An elongated two millimetre long spherule of glass that was aerodynamically shaped when it was expelled from the crater.

The chemistry of glass reflects precisely the composition of the rock in Yucatan, which was made of three km of carbonate and evaporite, and on top of granite. Of that dual layer, from New Mexico to Alberta, the lowermost one contains spherules composed of material from deep within the Chicxulub crater that were expelled on low angle trajectories, to land within a radius of 4,000 to 5,000 km.

“The spherules are elongated and have been shaped by travelling through the atmosphere and back, so it’s obvious from their aerodynamic shape they were cooling, and then solidified in flight,” Claeys says. “Moreover, minerals within this layer contain evidence of high pressure generated by the collision. How do you get highly shocked deep crustal material a couple of kilometres under Yucatan spread all around the Gulf of Mexico? It’s only possible from ejecta during a cratering event.”
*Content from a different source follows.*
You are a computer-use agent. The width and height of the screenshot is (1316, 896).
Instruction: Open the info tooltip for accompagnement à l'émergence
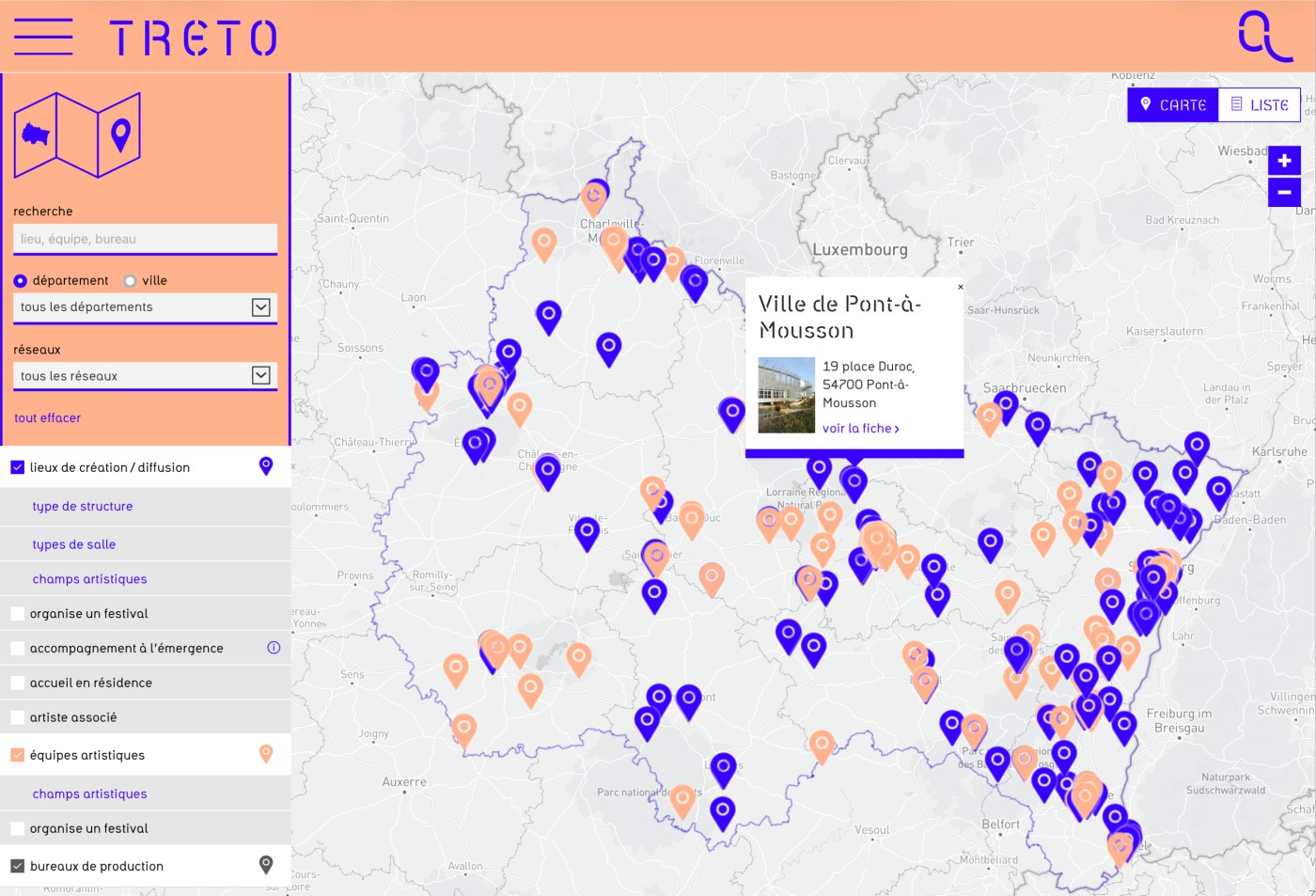274,647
Artist's conception of the moment of impact of the Chicxulub meteorite.

Sixty-six million years ago the Chicxulub impactor stuck the Earth, disrupting the climate worldwide and causing mass extinction of plant and animal species.

Hello meteorite, goodbye dinosaur

When the meteorite impacted with the shallow water and sediment of Yucatan, a large volume of water vapour, CO2 and deadly sulphur-rich components were propelled into the atmosphere to create a dense global cloud, impenetrable to sunlight. This would have interrupted plant photosynthesis and affected the planet’s food web, triggering mass extinction.

“When you have such a large meteorite arriving at a velocity of at least 20-25 kilometres per second you are going to excavate down to probably two projectiles in diameter,” Claeys says. “When the transient cavity, which has a size of 80-90 kilometres, forms within the crust of the Earth, it vaporizes a huge volume of material, maybe down to around 20 km deep, and an enormous amount of fine pulverized dust is released.”

The Chicxulub impact doomed the dinosaurs but, as sometimes is the case with tragedy, there was a silver lining. The mammals that had eked out an existence up to that point were able to flourish and become the dominant species on land. After about 64 million years, large brained hominids appeared—but that’s a story for another time.